Homem armado invade a catedral de Campinas (SP), no final da missa, mata quatro pessoas e fere quatro. O atirador, que se matou (a 5ª vítima), tinha uma pistola automática, um revólver e farta munição. O discurso de ódio e intolerância que varre o país faz vítimas inocentes.

Atirador-Campinas 01

O atirador, segundo a polícia, se matou.

                       O homem que invadiu a catedral de Nossa Senhora da Conceição, no centro de Campinas, interior de São Paulo, abriu fogo contra os fiéis sem qualquer motivo aparente. O massacre, que até agora resultou em cinco mortes (inclusive a do atirador), acontece na proximidade do Natal, quando se intensificam as atividades da Igreja Católica. As imagens correm o mundo e já chegaram ao Vaticano, onde se aguarda um pronunciamento do Papa Francisco.

                      Um ato enlouquecido como esse, num país que não tem tradições de terrorismo religioso, espanta e choca a todos. Os homens e mulheres de boa-vontade não sabem o que esse ataque pode significar. Aparentemente, nunca aconteceu no Patropi, uma terra tida como pacífica e ordeira. Apesar dos mais de 60 mil homicídios e dos 40 mil desaparecidos por ano. Não me lembro de nenhum caso semelhante.

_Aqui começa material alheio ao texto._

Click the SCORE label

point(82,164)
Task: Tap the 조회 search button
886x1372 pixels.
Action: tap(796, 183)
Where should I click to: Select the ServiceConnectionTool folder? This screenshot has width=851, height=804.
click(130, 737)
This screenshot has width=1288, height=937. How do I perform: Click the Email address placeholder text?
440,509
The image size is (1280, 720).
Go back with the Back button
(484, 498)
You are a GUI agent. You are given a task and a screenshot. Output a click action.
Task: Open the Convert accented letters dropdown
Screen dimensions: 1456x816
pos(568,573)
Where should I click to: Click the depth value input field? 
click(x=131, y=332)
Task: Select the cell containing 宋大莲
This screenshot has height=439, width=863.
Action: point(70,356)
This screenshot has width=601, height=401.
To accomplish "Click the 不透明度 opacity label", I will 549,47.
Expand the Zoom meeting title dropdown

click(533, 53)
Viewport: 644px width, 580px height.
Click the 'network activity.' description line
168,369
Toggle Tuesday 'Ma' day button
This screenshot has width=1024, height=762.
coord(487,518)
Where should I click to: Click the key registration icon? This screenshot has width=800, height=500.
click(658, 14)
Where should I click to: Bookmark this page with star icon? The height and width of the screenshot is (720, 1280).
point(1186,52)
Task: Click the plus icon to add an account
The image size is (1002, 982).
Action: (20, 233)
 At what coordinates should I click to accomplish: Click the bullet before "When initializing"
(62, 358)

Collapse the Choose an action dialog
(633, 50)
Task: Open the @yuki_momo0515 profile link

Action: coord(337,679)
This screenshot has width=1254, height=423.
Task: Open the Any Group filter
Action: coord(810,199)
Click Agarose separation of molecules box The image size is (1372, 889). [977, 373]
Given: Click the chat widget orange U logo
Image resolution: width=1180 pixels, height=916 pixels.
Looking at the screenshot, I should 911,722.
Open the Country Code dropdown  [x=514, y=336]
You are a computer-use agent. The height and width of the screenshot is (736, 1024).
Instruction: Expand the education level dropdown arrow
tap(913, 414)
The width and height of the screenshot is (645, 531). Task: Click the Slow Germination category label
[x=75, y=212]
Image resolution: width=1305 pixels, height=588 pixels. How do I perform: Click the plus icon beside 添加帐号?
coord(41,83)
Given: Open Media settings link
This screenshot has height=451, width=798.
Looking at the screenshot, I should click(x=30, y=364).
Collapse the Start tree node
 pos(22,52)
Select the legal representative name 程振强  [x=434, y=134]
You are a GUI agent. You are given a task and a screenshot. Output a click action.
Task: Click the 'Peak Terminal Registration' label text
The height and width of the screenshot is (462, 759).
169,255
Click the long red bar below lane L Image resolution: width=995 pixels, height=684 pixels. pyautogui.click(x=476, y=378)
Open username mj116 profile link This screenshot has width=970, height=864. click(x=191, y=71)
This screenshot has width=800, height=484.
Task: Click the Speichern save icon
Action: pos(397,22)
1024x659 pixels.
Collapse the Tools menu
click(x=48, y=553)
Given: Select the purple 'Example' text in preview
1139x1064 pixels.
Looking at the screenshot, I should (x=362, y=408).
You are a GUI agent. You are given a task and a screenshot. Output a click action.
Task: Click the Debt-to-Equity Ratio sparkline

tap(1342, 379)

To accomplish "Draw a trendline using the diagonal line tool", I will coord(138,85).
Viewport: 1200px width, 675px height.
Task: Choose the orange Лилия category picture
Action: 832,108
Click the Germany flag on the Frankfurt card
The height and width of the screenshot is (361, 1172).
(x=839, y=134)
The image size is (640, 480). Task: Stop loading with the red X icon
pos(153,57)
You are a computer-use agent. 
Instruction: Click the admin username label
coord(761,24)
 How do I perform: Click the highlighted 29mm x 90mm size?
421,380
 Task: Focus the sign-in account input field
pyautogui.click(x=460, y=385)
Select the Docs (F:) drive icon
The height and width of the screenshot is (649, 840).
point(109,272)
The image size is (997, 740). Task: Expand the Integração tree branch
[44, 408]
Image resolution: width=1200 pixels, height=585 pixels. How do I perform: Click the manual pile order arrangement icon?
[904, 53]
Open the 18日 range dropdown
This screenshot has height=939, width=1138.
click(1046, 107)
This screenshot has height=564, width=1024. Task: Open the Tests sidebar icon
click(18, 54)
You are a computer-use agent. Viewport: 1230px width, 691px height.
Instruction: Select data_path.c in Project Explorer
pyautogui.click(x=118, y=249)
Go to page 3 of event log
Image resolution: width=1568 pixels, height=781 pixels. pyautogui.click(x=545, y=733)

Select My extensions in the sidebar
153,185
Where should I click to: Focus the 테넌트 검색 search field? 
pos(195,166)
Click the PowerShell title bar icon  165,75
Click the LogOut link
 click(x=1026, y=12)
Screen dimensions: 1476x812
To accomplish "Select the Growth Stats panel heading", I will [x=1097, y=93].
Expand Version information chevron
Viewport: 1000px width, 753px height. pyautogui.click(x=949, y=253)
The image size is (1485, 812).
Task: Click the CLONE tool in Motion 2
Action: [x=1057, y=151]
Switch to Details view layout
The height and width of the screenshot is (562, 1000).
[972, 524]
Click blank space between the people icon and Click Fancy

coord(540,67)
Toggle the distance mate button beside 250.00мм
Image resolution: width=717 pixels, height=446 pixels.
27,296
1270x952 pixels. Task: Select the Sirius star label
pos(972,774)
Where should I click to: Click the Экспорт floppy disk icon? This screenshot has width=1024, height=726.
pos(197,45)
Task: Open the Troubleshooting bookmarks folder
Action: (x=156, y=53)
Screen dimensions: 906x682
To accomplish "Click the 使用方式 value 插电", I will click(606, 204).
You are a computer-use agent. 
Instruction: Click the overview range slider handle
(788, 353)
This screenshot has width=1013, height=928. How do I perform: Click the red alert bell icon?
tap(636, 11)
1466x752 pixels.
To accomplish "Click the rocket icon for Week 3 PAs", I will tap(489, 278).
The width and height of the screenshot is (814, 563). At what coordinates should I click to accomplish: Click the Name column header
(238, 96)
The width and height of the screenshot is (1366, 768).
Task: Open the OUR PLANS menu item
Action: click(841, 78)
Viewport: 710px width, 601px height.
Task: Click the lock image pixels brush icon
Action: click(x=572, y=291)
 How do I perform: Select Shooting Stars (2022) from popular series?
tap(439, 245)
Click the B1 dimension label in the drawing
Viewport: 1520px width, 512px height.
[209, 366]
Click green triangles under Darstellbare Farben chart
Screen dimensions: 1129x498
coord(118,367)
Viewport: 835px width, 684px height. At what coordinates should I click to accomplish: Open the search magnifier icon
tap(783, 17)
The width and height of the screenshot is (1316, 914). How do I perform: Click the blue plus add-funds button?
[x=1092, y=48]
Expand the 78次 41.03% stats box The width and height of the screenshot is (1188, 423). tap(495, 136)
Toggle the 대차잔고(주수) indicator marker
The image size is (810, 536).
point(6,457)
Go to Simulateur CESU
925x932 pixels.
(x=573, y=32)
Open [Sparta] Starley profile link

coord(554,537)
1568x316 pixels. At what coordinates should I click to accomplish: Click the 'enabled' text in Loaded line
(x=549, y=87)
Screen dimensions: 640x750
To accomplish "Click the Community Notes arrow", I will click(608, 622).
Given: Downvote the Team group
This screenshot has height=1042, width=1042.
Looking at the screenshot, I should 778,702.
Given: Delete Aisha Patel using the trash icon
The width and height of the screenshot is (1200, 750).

                      No entanto, é preciso fazer uma reflexão: há um discurso de ódio, violência e intolerância no país. Agora tem até uma versão oficial, eleita pelo povo. O presidente eleito, Jair Bolsonaro, tem sido visto fazendo gestos de portar armas, dando a entender que só com a violência será possível conter a criminalidade e a corrupção. Ledo engano! O ditado popular já afirmou: violência gera violência. Bolsonaro já disse que não se resolverá nada neste país sem uma guerra civil com 30 mil mortos. O discurso de ódio e intolerância estimula os lunáticos como esse que atacou a tiros os fiéis em Campinas.

                      Como sabemos, Bolsonaro cercou-se de gente radical. Generais, fundamentalistas evangélicos, políticos de linha dura (incluindo seus próprios filhos). Quer a liberação da venda e do porte de armas, pensamento que só favorece a indústria de armamentos e não oferece nenhuma alternativa de controle da violência epidêmica no país. Com tanta gente “armada” em seu futuro governo, incluindo  o Xerife da Lava Jato, o ex-juiz Sérgio Moro, até agora não apresentou nenhum projeto de combate à violência que desgraça o país ensolarado.

                      O atirador de Campinas tinha duas armas. Vamos liberar a venda e o porte de mais algumas?